Brace yourself, New Zealand. You're about to get fiscally stimulated.
With the Reserve Bank Governor, economists and business groups calling for the Government to inject more fuel into our slowing economic engine, the 2020 election is shaping up to be the most generous campaign in years.
The time for austerity has passed.
Politicians across the ideological spectrum have been given the green light to loosen the shackles on the Treasury vaults.
Monetary policy is creaking at the joints. Interest rates are so low that all around the world pressure is on to spend through the current economic cycle.
It would be nice if the recovery from the global financial crisis had delivered business confidence, more investment, higher productivity and stronger wage growth.
But it didn't.
For voters, though, this is like one of those news stories that says drinking red wine has positive health effects.
It's a win-win. We get the election treats without the guilt.
A more fiscally generous election campaign will bring into sharp focus the different flavour of the treats on offer.
The need to pump economic growth highlights the ideological gap dividing our two major parties despite their centrist approach to many aspects of government.
Will it be tax cuts or welfare?
National nailed its colours to the mast last week talking up corporate tax cuts and income bracket adjustments (which effectively means small personal tax cuts).
It also promised renewed investment on roading infrastructure and the slashing of red-tape.
This will play extremely well to business groups.
Some commentators have suggested the policies took National in a Donald Trump-like direction.
The party's recent attack strategies on social media and its more conservative takes on cultural issues might fit that bill, but this economic strategy looks quite old-school.
It's the more fiscally expansive centre-right approach that the Employers and Manufacturers Association and Auckland Chamber of Commerce wanted National to take under Bill English.
A corporate tax cut could inject confidence back into the business community, boost investment growth, pushing up productivity, wealth creation and wages.
But it runs up against concerns about widening social inequality and will be a hard sell for National if it wants to attract voters to the left of its traditional base.
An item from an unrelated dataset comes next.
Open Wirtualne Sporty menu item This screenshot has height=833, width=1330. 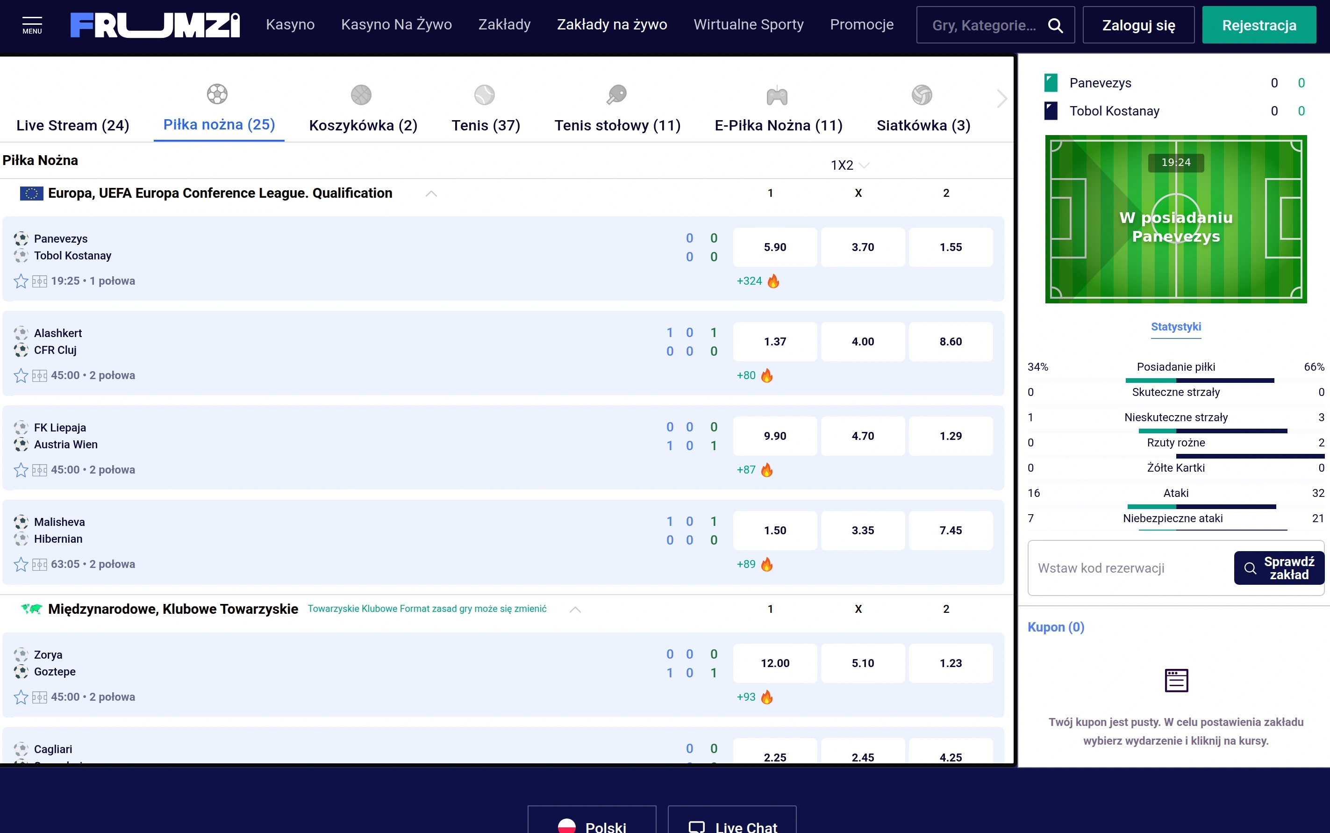click(x=748, y=25)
Labour is still hedging its bets on spending to stimulate.
For starters it's in government, which makes it less keen to acknowledge concerns about the economic slowdown.
But as global conditions deteriorate it will increasingly pin the need for stimulus on forces outside its control.
What we do know is that Labour has adjusted its self-imposed fiscal responsibility rules to give it more discretion around spending in its next term.
It will target a core crown debt range of 15 to 25 per cent of GDP as opposed to the current more specific 20 per cent target.
That's potentially up to $15 billion more available for new policy based on borrowing an additional 5 per cent of GDP.
Which direction will Labour go with its fiscal stimulus?
Like National it will probably look to infrastructure investment.
That's every sensible economist's favourite way to spend government money.
In theory it pays for itself, as long as the economic benefits it generates are greater than the cost of borrowing - which is currently very low.
Meanwhile, it creates jobs and business growth for the contractors that feed into whatever the project is.
The flaw in the theory is that the value creation of infrastructure spending assumes governments always make sensible choices.
They have to build economically useful things and handle the construction process in a reasonably cost-efficient manner.
But let's not be overly negative.
New Zealand needs infrastructure investment so badly that it would be great to see both parties upping their game in that space.
Unfortunately, it also takes a long time to deliver.
That might not matter if we're talking about election-winning promises - but if we're actually looking at ways to stimulate the economy through the next three years, more immediate measures will be needed.
That means Labour is likely to be looking at more generous social spending.
A tax cut targeting the poorest workers (with an adjustment the lowest income bracket) might be a consideration.
But given that Labour killed the last government's proposed tax cut as soon as it took power, this seems unlikely.
It's hard to cut taxes in a way that doesn't put money in the pocket of already wealthy people.
So some form of increased welfare spending that puts money in the pockets of the most disadvantaged social groups would make more sense for Labour.
Economically it works as stimulus because poorer people are more likely to inject any income increase straight back into the economy.
Politically it leaves Labour in a similar boat as National.
It will likely be hard to sell beyond the core of its constituency.
Typically in New Zealand elections economic debate gets overshadowed by personality politics and scandalous side shows.
Perhaps that will be the case again.
But I hope not because the political choices that need to be made about economic direction right now will be historic in scope.
And, while the debate about how best to stimulate an economy appears to be far from settled, the argument for government doing something bold looks stronger than ever.